Mrs. Sundberg would rise, grinning, and take me to the well, where we’d draw water, and she’d talk — I couldn’t understand her much, her Danish accent was so thick. I was always a little excited and a little uneasy. I was excited because she’d always give me something. Best of all were the cardboard spools her thread came on — tough gray cylinders and cones I loved to play with, they made such wonderful forts and logs and cannon. Not so good was the candy she insisted — “Leetle boys must heff kendy” — that I take: hard peppermint twists that didn’t suit my highly discriminating eight-year-old sweet tooth.

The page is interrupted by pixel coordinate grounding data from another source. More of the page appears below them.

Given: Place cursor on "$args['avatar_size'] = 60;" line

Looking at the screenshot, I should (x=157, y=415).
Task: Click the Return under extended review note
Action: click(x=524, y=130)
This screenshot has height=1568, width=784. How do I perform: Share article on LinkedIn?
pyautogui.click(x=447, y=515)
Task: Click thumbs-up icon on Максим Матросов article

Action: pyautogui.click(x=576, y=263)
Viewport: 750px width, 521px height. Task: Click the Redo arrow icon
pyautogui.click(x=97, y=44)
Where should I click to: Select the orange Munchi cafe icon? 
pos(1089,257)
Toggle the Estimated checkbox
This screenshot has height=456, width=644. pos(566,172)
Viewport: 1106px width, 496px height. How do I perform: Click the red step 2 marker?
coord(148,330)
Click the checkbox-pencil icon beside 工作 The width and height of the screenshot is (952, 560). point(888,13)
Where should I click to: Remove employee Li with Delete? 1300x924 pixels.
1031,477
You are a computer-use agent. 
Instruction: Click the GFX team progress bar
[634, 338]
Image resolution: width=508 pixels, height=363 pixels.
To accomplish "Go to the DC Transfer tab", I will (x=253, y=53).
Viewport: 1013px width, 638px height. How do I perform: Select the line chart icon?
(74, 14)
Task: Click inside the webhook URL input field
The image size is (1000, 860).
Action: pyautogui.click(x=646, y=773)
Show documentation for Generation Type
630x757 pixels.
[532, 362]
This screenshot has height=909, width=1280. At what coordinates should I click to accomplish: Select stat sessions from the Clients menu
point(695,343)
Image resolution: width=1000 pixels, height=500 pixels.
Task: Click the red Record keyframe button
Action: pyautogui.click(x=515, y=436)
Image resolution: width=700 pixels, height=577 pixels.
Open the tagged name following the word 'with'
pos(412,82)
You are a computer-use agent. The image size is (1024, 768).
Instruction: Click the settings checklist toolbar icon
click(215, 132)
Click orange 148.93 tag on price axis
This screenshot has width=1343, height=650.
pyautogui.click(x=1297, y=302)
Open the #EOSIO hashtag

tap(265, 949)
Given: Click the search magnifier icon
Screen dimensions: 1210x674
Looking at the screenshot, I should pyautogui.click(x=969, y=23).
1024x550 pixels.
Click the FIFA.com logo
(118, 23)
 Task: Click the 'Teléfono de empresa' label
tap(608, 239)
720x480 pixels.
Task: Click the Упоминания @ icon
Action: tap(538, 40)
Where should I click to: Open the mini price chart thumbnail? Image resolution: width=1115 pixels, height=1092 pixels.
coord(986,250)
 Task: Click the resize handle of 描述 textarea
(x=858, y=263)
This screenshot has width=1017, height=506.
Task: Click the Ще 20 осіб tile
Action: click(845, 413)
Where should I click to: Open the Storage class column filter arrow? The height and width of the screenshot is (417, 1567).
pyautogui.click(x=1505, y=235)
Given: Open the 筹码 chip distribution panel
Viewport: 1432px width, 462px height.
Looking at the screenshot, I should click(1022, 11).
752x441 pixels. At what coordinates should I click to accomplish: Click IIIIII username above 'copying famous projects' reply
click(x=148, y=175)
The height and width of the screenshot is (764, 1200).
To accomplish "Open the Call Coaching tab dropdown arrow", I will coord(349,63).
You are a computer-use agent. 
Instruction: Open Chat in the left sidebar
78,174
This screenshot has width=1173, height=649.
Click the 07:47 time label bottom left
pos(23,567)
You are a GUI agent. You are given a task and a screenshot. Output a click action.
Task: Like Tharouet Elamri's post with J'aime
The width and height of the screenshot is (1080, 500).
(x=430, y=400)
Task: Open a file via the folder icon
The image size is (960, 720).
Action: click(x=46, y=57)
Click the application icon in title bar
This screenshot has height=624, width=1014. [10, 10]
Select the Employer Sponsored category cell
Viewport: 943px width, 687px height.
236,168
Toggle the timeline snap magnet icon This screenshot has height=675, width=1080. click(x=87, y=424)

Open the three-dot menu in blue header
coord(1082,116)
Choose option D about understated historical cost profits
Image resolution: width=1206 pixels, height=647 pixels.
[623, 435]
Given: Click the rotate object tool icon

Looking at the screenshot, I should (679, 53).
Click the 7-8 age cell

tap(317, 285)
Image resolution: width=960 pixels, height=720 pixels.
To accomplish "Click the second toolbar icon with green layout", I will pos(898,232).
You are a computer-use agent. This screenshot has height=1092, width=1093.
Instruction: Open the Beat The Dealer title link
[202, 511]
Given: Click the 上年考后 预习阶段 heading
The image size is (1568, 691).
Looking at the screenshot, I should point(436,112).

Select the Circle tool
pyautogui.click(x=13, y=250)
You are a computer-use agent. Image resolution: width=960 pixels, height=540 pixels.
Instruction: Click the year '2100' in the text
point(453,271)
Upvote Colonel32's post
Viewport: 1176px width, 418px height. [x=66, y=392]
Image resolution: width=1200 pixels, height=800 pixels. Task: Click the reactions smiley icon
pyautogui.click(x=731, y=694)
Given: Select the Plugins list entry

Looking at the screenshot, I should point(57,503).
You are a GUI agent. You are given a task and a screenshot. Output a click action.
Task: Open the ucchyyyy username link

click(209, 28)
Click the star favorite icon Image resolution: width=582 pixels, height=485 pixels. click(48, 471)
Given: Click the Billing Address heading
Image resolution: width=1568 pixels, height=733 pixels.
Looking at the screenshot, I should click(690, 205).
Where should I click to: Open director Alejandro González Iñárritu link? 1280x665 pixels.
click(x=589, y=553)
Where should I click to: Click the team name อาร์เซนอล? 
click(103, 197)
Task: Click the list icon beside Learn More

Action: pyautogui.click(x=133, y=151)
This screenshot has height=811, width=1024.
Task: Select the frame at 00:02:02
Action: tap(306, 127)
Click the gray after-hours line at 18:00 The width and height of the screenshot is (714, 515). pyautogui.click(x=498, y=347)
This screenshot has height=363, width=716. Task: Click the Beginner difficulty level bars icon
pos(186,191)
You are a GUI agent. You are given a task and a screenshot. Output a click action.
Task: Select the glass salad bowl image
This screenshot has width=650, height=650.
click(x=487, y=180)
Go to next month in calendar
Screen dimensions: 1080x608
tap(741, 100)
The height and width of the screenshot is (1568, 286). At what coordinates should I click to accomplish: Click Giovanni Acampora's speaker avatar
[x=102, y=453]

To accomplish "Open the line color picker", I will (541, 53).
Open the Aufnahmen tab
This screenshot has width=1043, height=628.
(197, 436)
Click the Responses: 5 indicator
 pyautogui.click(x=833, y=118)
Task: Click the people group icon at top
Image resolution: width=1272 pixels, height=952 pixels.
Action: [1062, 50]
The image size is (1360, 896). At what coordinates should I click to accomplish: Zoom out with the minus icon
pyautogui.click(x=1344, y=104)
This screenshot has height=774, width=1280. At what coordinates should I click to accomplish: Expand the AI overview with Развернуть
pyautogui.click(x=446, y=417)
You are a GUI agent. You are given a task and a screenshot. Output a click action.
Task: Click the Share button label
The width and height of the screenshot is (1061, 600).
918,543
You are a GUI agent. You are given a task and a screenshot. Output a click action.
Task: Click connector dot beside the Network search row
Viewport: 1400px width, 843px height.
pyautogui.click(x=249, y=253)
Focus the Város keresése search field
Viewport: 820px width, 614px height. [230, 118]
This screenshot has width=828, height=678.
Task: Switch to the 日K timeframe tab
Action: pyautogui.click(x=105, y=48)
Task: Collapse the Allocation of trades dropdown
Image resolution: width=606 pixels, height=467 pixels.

And I was uneasy because Mr. Sundberg would probably be there, sleeping fitfully on the sofa in the living room of the little linoleum-floored shingle house. Smelling beery, he’d toss and mutter into his great brown beard. He was an abrupt fireplug of a man with a stout brown cane, baggy trousers, a worn cardigan, cracked brogans, watery tiny blue eyes, and a voice that never rose above an incomprehensible old world mutter. I have found out since that he built the loom — freehand, no plans — on which his wife wove those marvelous rugs, rugs that everyone in town owned at least one of, because Mrs. Sundberg sold them to make what was almost the only income the couple had.

Mr. Sundberg helped some, too. He had a treadle-driven whetstone in his back yard on which he sharpened scissors, knives, scythes, and lawnmower blades. Suspended above the circular stone was an enamel saucepan with a little worn hole in the bottom, through which — this I admit, though I was afraid of Mr. Sundberg, was a wonder to me — dribbled a lubricating thin stream of tobacco juice, which Mr. Sundberg expectorated as he worked.

Mr. Sundberg drank.

In the 1950s, in a South Dakota town of fewer than 1,000 people, everyone knew it. Once a day — he was too old to attempt it more often — we’d see him, a stumpy figure with his dark brown cane and his smashed fedora, walking slowly up the dirt road toward the center of town, toward the town’s only bar, the one in the pool hall, the one I had glimpsed the sawdust depths of only distantly, the one with the dark brown smells and the salted peanuts. And once a day he’d come home, not noticeably less steady, walking a little slower, carrying a brown paper bag.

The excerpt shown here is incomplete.